A new study from Mass General Brigham, published in PM&R, has added a careful piece of biomechanical evidence to the running world's longest-running open question about advanced footwear technology — whether the carbon-plated, maximally cushioned super shoes that have rewritten the marathon record book are gradually breaking the bones of the people who race in them. The headline finding is not that super shoes are dangerous in any blanket sense, but that they alter two specific running mechanics — cadence and rearfoot eversion excursion — in ways that line up uncomfortably well with the existing risk-factor literature for bone stress injury.

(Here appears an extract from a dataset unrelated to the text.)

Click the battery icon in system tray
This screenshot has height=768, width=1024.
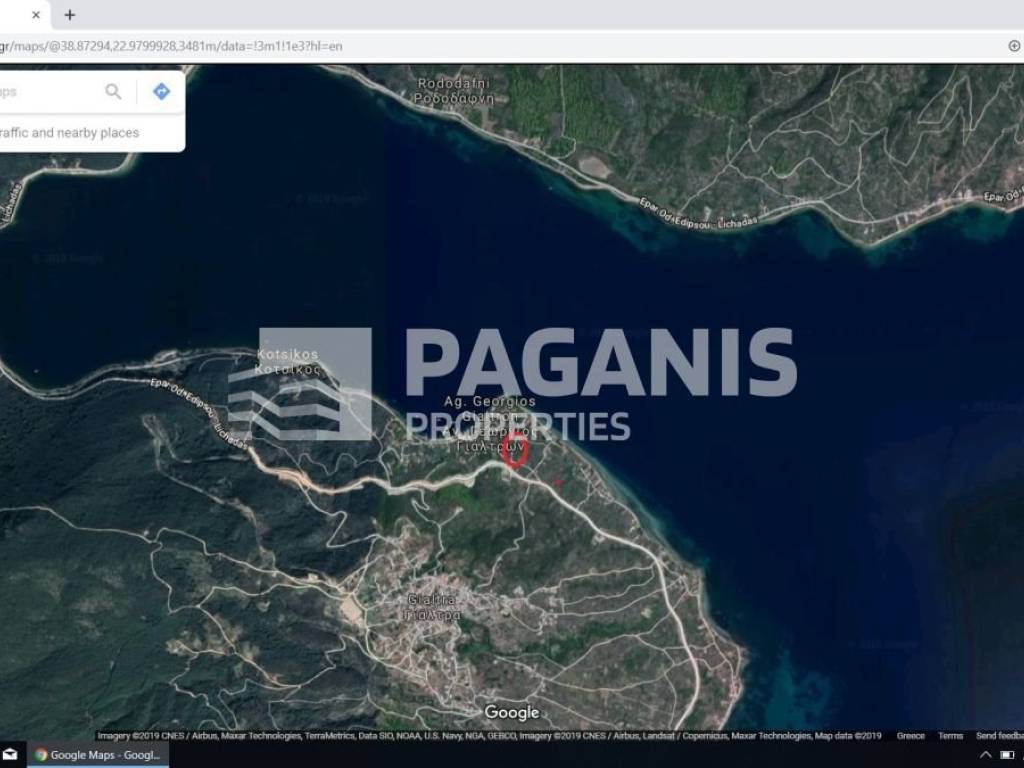[1011, 755]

The cohort was small but unusually credible: 11 female and 12 male healthy elite distance runners. Each ran in three shoes — a neutral trainer, a lightweight responsive-foam racer, and an advanced footwear technology shoe with a highly cushioned foam midsole and an embedded stiff plate. The two changes the researchers identified in the AFT condition were a significant drop in cadence (steps per minute) compared to either alternative, and a greater inward arch collapse, captured as rearfoot eversion excursion. Both have their own established association with stress injuries to the metatarsals, navicular and tibia.
That mechanism is not subtle, and it lines up with the case studies that have been accumulating in clinical practice. A lower cadence in a maximally stacked shoe means a longer stride at the same pace, which loads the lower limb differently from a more stride-efficient gait — overstriding, in everyday language. The greater inward foot roll is harder to interpret, but it suggests that the geometry of these shoes — the wide, soft platform with a stiff plate buried inside it — is unstable enough underfoot that some runners are landing on a foot that has more rotational freedom than it would in a stiffer racer.

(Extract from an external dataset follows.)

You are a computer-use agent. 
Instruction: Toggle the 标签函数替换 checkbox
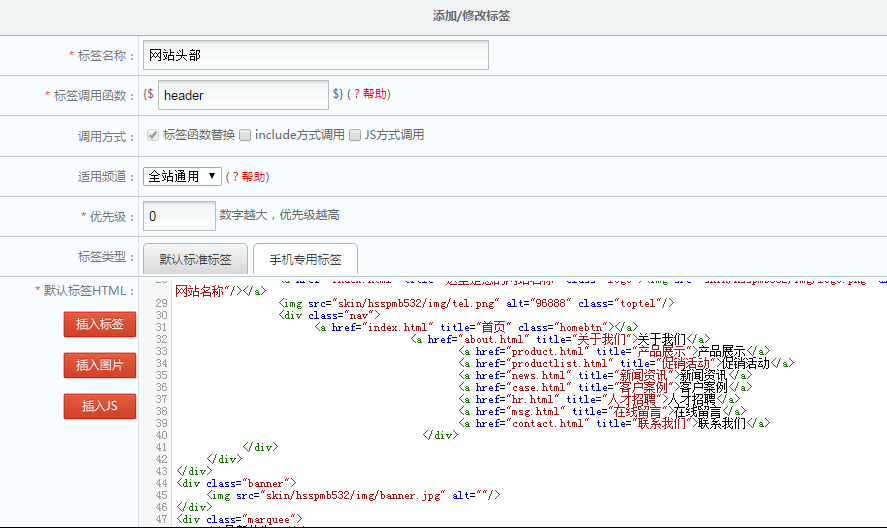pos(153,135)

What the study does not say, and what the authors are at pains to make clear, is that any single training session in a super shoe causes injury. The biomechanical changes they observed are risk factors, not outcomes. The recommendation that emerges sits comfortably with what coaches have been saying for two years: rotate shoes through the training week so that the bones, tendons and connective tissue see different loading patterns; reserve the super shoe for the workouts and races where it actually pays back; and adapt to it gradually rather than swapping in a brand-new pair the week before a goal race. That is not novel advice, but the new study gives it a clean piece of biomechanical scaffolding.
The study lands in the middle of an unusually busy stretch for super-shoe news. Sabastian Sawe's 1:59:30 in London has reframed what is possible in a marathon — every sub-two performance to date has come in a carbon-plated shoe — while the wider retail market has just absorbed the Saucony Endorphin Elite 2's IncrediRUN-foam global retail debut and a wave of Adidas and Hoka launches. The Mass General Brigham paper is a useful reminder that the same technology delivering the world records is doing things to the foot that the people studying running bones still consider worth measuring.